▶ _EXCERPT_
• • •

How to Test a Varistor

By J.T. Barett
A varistor, electronics, voltage surges
electronics image by Michael Shake from Fotolia.com

A varistor is an electronic component that protects expensive devices from harmful power surges, much like a shock absorber. For example if there is a power surge, the varistor, normally having a very high resistance, responds to the voltage spike by absorbing its energy with a very low resistance. This may blow the equipment’s fuse, but it will protect the expensive electronics. A varistor that’s received a strong electrical jolt may remain at low resistance and should be tested.

Step 1

Disconnect the electronic equipment from the wall outlet.

Step 2

Open the case with the screwdrivers and locate the varistor. It is usually a brightly colored disk the size of a coin. The varistor will likely be wired to a fuse holder. If the varistor is visibly burned through or broken, replace it immediately.

• • •

▶ _RECORD LIST_
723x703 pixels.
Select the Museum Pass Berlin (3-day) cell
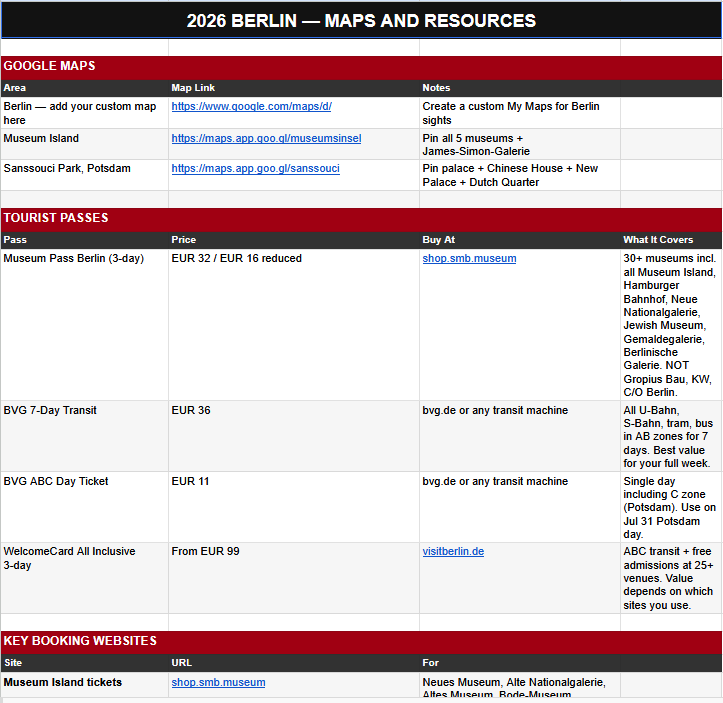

• • •

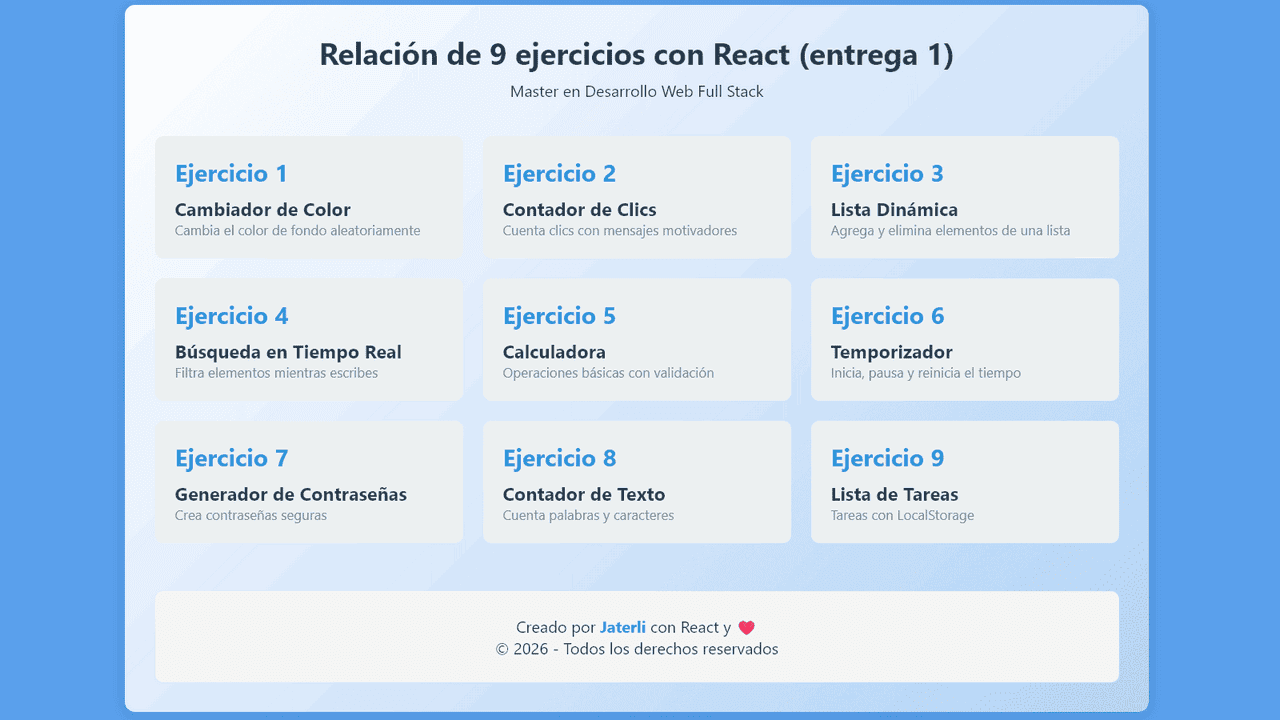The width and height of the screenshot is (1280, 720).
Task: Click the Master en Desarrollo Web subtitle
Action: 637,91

• • •

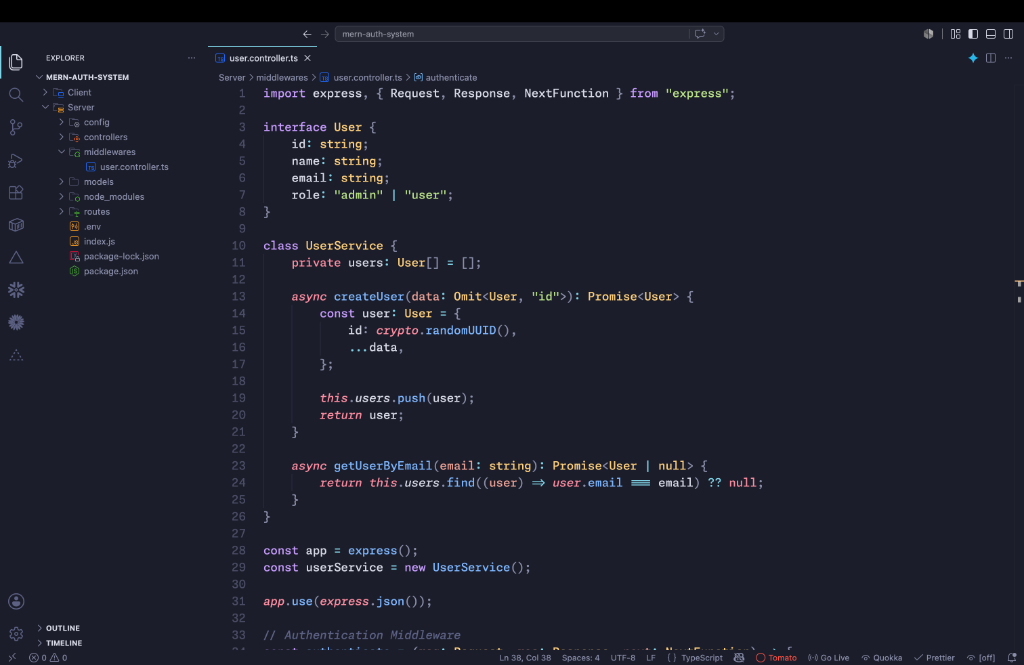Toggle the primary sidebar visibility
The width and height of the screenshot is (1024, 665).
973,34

• • •

▶ _STATED PROBLEM_
Reproduce verbatim the portion of the varistor-testing guide between "How to Test" and "the wall outlet.", inclusive.

▶ _SOLUTION FOR THIS TASK_
How to Test a Varistor

By J.T. Barett
A varistor, electronics, voltage surges
electronics image by Michael Shake from Fotolia.com

A varistor is an electronic component that protects expensive devices from harmful power surges, much like a shock absorber. For example if there is a power surge, the varistor, normally having a very high resistance, responds to the voltage spike by absorbing its energy with a very low resistance. This may blow the equipment’s fuse, but it will protect the expensive electronics. A varistor that’s received a strong electrical jolt may remain at low resistance and should be tested.

Step 1

Disconnect the electronic equipment from the wall outlet.